When I entered the store, I had to look around a bit because it was a place with which I was unfamiliar.  I noticed a little group of store employees gathered around a display of computer monitors, and a woman wearing black seemed to be explaining something complicated to the floor staff who were wearing red. Since they seemed to be engrossed in whatever-it-was, I thought I’d find the GPS section on my own.  After several minutes of wandering up and down aisles, I knew I was out of my depth so I went up to one of the checkout cashiers and asked her where it was. She directed me to aisle 8, and called out for one of the staff members in the huddle to help me.

The sales person helpfully showed me the section I needed and gave me a little advice on the choices. I asked him if one of the models gave audible information if you went over the speed limit, and he pointed to the number in the bottom left corner of the screen. “No,” I said. “Audible. . . So you can hear it.” “Yes,” he said “It does that.”

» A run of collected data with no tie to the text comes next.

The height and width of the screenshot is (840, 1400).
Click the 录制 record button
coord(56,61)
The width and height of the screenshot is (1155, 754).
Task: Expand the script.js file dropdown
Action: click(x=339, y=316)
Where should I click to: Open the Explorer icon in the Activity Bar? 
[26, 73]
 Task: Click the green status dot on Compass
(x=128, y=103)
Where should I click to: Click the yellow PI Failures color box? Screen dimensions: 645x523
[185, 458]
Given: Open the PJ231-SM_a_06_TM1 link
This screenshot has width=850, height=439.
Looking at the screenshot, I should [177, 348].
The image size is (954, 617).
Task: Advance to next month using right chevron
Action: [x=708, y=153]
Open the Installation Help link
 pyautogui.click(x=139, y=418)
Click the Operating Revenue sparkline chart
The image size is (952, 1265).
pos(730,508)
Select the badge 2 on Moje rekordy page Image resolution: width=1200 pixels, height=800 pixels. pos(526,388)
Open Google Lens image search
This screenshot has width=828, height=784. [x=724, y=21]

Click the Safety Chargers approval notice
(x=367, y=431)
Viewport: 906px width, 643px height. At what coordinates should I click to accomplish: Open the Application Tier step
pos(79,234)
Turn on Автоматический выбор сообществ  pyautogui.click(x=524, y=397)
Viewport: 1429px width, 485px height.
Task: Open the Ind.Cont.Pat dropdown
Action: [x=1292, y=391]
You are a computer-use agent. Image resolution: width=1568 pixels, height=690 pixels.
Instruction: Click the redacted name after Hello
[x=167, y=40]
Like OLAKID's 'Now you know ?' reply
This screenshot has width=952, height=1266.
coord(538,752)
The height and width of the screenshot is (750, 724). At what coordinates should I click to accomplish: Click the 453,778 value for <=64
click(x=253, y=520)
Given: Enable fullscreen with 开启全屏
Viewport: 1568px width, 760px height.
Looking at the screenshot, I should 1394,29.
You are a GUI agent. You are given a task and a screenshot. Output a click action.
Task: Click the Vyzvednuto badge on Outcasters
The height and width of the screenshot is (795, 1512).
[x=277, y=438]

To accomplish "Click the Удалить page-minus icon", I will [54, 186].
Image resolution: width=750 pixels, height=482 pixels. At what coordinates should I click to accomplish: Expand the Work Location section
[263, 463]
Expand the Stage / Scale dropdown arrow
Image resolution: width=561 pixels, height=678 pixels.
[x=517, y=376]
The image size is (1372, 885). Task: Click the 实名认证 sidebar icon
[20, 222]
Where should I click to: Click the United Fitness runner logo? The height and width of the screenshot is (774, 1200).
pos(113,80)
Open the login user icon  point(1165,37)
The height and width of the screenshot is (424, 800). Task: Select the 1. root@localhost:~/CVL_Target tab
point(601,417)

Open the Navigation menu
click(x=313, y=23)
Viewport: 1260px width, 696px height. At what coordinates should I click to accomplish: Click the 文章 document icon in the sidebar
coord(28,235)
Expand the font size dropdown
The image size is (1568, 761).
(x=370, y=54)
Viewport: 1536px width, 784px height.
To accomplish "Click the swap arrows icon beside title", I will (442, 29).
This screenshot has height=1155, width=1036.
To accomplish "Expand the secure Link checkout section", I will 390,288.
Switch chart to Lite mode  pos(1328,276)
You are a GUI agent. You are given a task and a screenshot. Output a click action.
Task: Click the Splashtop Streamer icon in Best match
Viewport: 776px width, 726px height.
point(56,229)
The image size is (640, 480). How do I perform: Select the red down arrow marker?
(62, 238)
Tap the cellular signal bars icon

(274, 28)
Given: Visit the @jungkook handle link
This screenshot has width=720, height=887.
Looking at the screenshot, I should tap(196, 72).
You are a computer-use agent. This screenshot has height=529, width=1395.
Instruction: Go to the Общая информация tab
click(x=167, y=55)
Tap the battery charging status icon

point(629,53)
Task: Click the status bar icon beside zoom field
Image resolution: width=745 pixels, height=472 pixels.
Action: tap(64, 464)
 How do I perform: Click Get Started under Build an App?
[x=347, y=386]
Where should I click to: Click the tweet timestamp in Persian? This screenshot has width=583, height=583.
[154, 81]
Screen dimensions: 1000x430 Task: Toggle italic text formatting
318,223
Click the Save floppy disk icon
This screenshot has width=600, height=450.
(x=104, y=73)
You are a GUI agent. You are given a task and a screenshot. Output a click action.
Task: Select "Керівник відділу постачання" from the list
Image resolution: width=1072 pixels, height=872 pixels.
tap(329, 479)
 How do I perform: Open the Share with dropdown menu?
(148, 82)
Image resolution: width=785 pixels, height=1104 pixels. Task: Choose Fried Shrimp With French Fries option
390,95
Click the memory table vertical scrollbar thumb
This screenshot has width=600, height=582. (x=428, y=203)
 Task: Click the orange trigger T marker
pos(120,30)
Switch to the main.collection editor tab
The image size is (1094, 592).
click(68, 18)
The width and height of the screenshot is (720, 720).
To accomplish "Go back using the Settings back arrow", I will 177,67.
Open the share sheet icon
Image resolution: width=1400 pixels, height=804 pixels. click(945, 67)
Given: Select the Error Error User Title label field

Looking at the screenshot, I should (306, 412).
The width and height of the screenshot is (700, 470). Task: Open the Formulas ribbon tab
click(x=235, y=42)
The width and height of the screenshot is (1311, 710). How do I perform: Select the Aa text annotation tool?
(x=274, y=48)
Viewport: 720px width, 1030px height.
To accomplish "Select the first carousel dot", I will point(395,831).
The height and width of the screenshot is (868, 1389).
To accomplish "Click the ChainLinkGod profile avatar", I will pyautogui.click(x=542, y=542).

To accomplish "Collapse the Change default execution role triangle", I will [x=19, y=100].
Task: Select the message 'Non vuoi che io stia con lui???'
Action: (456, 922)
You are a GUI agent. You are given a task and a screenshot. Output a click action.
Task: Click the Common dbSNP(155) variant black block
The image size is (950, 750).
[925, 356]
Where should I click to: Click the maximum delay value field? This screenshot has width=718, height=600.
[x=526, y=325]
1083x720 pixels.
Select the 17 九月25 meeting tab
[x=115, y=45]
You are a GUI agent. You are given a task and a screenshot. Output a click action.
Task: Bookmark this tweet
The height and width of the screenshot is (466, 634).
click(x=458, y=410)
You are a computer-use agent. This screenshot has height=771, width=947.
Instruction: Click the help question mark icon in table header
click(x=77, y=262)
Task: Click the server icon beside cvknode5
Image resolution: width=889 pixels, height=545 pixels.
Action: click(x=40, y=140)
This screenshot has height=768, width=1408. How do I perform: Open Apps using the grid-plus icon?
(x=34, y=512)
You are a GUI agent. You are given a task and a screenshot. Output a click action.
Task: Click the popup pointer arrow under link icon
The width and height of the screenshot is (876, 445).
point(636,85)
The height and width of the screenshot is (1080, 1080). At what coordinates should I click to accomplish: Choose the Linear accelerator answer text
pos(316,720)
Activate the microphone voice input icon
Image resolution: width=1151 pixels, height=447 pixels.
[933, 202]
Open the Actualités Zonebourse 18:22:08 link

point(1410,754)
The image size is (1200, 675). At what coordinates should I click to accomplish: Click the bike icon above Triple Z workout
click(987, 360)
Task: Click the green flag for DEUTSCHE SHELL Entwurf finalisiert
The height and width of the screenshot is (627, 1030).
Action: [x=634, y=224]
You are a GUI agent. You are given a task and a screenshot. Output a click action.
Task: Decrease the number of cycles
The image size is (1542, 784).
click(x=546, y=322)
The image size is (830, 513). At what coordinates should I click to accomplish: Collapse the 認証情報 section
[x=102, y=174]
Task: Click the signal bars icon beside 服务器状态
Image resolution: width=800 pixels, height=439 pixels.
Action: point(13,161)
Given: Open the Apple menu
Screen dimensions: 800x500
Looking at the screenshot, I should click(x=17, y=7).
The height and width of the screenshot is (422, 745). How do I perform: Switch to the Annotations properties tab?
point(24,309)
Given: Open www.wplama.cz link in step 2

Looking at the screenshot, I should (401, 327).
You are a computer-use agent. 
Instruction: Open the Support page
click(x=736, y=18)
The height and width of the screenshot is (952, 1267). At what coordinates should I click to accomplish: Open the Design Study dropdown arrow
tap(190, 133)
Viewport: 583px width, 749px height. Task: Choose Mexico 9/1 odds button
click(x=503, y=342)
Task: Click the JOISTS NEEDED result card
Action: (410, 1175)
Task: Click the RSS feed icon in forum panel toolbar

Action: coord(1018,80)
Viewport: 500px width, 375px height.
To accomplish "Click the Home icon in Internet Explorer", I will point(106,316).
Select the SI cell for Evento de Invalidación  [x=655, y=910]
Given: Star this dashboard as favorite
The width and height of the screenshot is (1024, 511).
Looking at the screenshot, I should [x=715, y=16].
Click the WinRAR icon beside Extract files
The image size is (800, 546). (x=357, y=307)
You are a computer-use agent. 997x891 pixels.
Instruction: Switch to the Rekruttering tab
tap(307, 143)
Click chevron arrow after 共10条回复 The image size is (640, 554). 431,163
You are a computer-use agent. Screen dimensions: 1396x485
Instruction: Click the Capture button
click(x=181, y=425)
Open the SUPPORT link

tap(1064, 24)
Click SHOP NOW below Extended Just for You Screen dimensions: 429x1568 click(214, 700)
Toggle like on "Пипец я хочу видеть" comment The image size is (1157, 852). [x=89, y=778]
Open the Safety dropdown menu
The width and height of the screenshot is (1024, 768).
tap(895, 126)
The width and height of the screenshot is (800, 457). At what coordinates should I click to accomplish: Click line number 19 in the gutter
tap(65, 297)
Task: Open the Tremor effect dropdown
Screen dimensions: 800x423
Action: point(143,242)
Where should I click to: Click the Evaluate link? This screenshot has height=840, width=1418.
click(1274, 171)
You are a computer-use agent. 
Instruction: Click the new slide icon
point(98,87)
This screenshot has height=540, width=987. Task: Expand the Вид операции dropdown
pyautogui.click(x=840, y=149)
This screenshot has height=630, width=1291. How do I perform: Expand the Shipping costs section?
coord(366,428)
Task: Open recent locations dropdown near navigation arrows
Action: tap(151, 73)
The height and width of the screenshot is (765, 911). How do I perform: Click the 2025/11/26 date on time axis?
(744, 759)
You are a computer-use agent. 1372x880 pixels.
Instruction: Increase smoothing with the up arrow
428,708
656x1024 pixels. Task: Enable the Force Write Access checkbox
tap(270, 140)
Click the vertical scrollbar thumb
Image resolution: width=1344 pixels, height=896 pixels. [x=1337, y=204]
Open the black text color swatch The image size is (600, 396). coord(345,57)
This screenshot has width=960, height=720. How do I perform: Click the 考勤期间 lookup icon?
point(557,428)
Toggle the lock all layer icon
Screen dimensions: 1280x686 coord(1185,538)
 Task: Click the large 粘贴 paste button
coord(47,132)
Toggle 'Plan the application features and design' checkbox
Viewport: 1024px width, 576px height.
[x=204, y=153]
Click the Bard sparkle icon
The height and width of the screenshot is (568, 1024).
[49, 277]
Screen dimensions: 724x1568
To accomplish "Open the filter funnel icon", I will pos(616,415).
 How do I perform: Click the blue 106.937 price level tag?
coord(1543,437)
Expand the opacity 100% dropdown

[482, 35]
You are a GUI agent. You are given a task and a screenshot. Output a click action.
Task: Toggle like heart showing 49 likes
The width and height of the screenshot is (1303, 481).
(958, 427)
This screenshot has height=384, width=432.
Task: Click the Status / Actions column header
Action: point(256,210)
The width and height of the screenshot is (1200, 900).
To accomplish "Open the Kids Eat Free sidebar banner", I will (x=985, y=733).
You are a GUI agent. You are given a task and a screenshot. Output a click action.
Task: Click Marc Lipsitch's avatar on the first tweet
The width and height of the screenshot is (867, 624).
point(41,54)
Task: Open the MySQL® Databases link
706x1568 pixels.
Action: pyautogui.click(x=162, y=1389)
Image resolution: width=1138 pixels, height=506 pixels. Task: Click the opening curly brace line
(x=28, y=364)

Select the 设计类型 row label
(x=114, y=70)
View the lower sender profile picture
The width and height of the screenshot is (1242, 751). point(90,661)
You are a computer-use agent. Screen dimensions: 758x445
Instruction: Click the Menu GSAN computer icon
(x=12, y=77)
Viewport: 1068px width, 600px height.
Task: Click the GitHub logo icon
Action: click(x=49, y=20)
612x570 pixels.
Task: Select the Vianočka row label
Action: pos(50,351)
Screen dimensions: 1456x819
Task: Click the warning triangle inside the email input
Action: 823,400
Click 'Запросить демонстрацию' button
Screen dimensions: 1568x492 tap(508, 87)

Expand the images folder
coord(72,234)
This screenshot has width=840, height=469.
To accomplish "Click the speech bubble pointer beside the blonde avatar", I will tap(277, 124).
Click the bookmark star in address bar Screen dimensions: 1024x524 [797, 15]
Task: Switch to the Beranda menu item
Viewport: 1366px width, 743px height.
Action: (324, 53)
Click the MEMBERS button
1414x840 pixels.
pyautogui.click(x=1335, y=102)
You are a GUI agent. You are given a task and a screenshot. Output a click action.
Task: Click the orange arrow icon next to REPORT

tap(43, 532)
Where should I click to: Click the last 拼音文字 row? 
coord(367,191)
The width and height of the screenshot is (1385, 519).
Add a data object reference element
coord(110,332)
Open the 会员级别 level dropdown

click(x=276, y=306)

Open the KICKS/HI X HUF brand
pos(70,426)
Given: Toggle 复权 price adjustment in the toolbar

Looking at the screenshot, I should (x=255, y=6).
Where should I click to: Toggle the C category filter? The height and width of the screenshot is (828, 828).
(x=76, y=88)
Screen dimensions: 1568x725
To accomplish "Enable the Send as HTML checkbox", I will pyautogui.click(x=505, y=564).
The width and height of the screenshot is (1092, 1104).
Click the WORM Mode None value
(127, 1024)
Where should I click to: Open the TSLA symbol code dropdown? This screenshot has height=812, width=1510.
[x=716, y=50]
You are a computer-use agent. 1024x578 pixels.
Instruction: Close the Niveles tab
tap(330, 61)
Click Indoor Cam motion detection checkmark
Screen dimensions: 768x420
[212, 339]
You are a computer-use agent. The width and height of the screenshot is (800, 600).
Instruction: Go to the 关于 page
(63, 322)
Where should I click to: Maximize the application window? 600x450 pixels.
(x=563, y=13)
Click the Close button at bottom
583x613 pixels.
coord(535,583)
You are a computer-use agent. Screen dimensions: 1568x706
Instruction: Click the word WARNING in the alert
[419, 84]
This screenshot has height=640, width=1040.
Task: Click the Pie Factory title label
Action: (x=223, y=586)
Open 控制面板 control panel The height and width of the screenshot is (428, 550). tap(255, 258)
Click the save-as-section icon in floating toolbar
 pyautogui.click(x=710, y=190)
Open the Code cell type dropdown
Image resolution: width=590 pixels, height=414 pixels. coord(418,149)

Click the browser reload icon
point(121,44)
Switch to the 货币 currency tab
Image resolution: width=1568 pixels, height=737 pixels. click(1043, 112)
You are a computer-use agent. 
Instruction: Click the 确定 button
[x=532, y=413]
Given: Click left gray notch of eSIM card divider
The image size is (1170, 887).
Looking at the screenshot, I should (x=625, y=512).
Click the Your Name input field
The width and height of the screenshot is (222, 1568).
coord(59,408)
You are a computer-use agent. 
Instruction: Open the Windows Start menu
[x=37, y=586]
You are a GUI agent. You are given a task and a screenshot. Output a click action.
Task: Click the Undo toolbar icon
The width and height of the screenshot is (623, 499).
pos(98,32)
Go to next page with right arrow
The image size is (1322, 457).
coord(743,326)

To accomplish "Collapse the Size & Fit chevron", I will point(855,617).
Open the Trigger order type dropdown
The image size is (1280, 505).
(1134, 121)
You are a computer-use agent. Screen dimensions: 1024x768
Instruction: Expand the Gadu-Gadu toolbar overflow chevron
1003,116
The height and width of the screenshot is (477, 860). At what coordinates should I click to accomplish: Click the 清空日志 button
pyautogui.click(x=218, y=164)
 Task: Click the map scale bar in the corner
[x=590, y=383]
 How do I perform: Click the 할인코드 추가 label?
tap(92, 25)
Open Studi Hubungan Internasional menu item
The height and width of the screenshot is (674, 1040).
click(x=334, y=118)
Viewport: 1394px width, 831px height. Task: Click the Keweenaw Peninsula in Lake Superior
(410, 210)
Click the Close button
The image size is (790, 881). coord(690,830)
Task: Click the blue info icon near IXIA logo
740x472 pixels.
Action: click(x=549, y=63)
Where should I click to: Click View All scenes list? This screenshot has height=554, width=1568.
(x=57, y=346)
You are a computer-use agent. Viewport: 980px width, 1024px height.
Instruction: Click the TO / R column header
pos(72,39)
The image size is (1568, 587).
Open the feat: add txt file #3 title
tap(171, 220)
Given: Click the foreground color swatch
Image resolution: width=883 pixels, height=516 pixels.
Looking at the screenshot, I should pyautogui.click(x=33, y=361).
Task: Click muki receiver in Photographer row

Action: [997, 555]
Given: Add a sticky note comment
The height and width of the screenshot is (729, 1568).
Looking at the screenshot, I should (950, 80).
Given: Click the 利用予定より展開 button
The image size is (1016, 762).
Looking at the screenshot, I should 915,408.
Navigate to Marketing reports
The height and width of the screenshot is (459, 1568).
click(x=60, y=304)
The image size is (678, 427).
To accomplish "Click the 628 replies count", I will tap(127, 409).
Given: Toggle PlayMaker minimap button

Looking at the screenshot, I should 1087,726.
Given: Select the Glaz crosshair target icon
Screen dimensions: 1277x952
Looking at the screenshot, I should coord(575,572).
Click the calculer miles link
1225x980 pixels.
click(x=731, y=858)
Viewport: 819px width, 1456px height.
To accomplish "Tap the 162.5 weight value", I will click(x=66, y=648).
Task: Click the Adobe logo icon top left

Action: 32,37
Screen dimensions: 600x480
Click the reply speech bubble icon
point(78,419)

I wasn’t convinced, so I told him I needed to think about it. After he left, I got out my phone and Googled the model number so I could check its specifications.  Sure enough, he was right, so then I felt bad for not trusting him. Anyway, I had decided to buy that particular model, but then I had to find the sales person again.

I wandered back to where the staff were still grouped around the computer monitor. By this time the woman in black had worked herself up into a bit of a tizzy. I waited for a couple of minutes as she talked to the assembled staff. She was holding a stylus and asking if it didn’t work because it had been broken or because someone had stolen a part of it.  The staff were looking a bit befuddled but one of them had the goodness to point out that there was an actual customer (me) waiting for assistance.

The person who had helped me previously stepped aside and asked how he could help. I told him the model number of the GPS I wanted and he headed towards the back of the store presumably to get one for me from a storage area. On the way there, he saw someone else going in that direction and he asked that person to get it for him.

Oh, Joy

I waited by the checkout for the GPS to be brought there for me, and after a few minutes my salesperson came back, clutching a box in his hand.  He rang through my purchase and as I was punching in the code numbers for my credit card, he was whistling a tune I recognized.  I asked him what it was and he said it was a Christmas song.

“No, it’s not,” I said. I was absolutely sure it wasn’t a Christmas song, but I couldn’t remember what it was. He said he knew that it was a Christmas tune because it was on the store’s background music and it was stuck in his head. I disagreed and assured him it was not a Christmas song, and he grinned as we agreed to disagree.

I left the store with the song now stuck in my head. When I got home I realized that the song was Beethoven’s “Ode to Joy” which had not originally been a Christian song, but the words of the poem “Joyful, Joyful, We Adore Thee” had been added later. So, we were both right.

However, when I opened the bag containing my GPS, I realized it was not the model I had asked for; it was not the one with the audible speed warning. I don’t know whose fault that was. At first I blamed myself for being preoccupied with my credit card and the song the fellow was whistling. But then I thought that maybe the person who got the item out of the storage area misheard what my salesperson had asked for.  Or, perhaps the salesperson had misheard me because the woman in black was still droning on about the broken stylus.

That’s what it must have been. I’m going to blame her. Who decides to have a staff meeting in the middle of a store, anyway? And why was she so cranky? And what made her think she could take up so much of so many people’s time? Because of her, and because that store was too far from my home, I went to a different branch of the same store to return the item I had bought and to exchange it for the correct model. That interaction was easily concluded.

I was sorry, though, that I couldn’t tell my salesperson the name of the tune he was whistling. He would have been glad to know he was at least half right.

Now that I think about it, half right would probably be NW on Google Maps.